Urban Farm Story Slanted

RECEIVED Mon., April 15, 2013

Dear Editor,
    Although I appreciate that The Austin Chronicle has for years been at the forefront in providing progressive reporting of issues, it's unfortunate that in the recent story on HausBar Farms and the Govalle East Austin neighborhood, the writer chose to inject her own personal opinions and conclusions [“Communication Breakdown,” Food, April 12]. These interjections slanted the story against the neighborhood. The People Organized in Defense of Earth and Her Resources [PODER] and the Govalle/Johnston Terrace neighborhood contact team were pursuing a complaint filed by a neighborhood resident. We addressed the HausBar Farms as a specific zoning issue. HausBar Farms, which is located in single-family zoning, was slaughtering chickens and wholesaling them, which is a commercial use.
    It was the city of Austin – not PODER or the neighborhood association – that closed down the operations temporarily. Despite what the story alleges, PODER does not have the power or authority to close down businesses, and that was not our intention.

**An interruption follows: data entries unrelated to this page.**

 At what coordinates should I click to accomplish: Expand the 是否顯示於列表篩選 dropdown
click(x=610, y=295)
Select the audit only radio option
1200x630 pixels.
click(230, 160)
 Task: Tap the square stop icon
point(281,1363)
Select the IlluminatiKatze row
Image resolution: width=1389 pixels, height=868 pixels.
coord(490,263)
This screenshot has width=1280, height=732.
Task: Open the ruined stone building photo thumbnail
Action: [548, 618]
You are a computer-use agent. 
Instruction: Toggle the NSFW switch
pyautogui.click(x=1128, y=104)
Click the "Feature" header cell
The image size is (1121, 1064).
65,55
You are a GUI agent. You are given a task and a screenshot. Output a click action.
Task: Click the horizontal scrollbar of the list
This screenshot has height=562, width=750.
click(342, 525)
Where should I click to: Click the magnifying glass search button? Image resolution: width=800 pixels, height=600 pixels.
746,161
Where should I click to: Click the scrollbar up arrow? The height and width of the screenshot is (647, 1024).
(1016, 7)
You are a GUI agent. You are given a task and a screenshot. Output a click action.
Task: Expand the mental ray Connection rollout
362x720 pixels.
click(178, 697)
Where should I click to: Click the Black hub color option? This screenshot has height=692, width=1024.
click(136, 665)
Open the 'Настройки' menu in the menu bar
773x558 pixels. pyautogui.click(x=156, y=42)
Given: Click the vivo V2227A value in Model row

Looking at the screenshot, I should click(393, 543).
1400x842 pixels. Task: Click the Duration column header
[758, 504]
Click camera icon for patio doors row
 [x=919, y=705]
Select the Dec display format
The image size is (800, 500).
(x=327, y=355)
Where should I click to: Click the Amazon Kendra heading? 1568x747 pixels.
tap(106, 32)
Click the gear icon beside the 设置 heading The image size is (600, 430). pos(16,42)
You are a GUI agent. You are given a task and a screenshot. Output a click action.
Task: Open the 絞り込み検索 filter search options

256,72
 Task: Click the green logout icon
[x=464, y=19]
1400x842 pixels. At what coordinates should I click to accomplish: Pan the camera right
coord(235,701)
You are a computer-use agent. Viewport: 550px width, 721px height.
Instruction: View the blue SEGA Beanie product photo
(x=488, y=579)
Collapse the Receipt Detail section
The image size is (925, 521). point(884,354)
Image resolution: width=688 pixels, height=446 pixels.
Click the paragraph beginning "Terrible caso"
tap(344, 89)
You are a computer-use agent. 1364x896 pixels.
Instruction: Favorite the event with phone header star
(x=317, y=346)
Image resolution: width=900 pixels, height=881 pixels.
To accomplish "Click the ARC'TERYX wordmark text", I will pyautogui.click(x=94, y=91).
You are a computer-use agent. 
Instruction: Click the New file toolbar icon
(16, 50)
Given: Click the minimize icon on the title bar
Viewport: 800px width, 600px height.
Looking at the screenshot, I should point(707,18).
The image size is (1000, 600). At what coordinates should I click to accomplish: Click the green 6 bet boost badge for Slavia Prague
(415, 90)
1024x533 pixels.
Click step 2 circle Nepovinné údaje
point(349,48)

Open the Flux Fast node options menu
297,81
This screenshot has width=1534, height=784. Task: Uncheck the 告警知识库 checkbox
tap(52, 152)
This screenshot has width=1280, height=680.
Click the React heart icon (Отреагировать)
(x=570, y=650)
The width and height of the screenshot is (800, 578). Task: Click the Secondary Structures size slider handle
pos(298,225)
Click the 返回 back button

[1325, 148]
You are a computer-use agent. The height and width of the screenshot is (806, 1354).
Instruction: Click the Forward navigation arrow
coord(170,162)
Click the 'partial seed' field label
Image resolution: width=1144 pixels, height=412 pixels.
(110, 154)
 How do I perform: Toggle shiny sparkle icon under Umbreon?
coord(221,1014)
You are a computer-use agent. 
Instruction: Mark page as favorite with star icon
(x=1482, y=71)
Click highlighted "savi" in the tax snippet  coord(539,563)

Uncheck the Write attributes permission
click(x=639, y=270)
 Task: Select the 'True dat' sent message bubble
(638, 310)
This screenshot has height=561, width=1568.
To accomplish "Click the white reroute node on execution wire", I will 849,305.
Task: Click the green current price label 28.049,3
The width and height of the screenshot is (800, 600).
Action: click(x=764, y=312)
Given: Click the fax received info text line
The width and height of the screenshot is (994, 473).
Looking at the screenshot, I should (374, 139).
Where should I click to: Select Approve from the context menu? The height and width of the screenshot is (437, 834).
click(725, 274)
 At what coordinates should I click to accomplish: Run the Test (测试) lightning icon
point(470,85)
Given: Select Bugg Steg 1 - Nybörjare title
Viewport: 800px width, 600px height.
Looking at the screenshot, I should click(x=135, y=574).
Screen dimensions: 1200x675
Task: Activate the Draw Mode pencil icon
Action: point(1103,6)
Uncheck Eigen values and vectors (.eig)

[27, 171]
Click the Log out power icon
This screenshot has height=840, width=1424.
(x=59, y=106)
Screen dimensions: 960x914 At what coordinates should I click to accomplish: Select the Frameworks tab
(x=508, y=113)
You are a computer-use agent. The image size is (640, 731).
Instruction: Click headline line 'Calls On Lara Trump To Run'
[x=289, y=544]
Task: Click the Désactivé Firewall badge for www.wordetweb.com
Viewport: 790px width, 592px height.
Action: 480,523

    With the wave of gentrification in East Austin, many of us are concerned about the lack of affordable housing and about retaining our single-family zoning. East Austin, according to the urban farm ordinance, is the only part of town where people can buy one to five acres of land, regardless of zoning, and create urban farms.
    I am sure that we can work together to keep urban farms without losing our single-family homes and/or single-family zoned lands. We must work together so that all families are growing their own personal crops and sustaining themselves. We look forward to working with the Sustainable Food Policy Board and the city of Austin Planning Commission and City Council.
Susana Almanza
   [Anna Toon responds: Urban farming is an approved use in SF-3 zoning. HausBar Farms does not need to be rezoned to operate as an urban farm; instead, they must meet certain requirements of the urban farm ordinance. The urban farm ordinance allows for the raising of fowl, and for agricultural products raised on the property to be sold from the site. Zoning officials have interpreted “raising” to include slaughtering. Again, slaughtering and selling chickens is allowed on an urban farm in SF-3 zoning in the urban farm ordinance under agricultural uses. I do not give credit to PODER for shutting down HausBar Farms; in the piece, I explicitly stated that “[a]fter an interdepartmental inspection on March 13, city officials shut down HausBar Farms, citing inadequate permits.” It is disingenuous, however, for PODER to not acknowledge their inaccurate and inflammatory statements before the City Council. Additionally, the urban farm ordinance does not state that East Austin is the only part of town where urban farms are permitted. The implication that officials would only want this type of “environmental injustice” on the Eastside is simply not true. It was my intention to represent the intricacies of the overall issue and PODER’s involvement as a piece of the larger puzzle. My quotes were both accurate and in context, and I stand by my story.]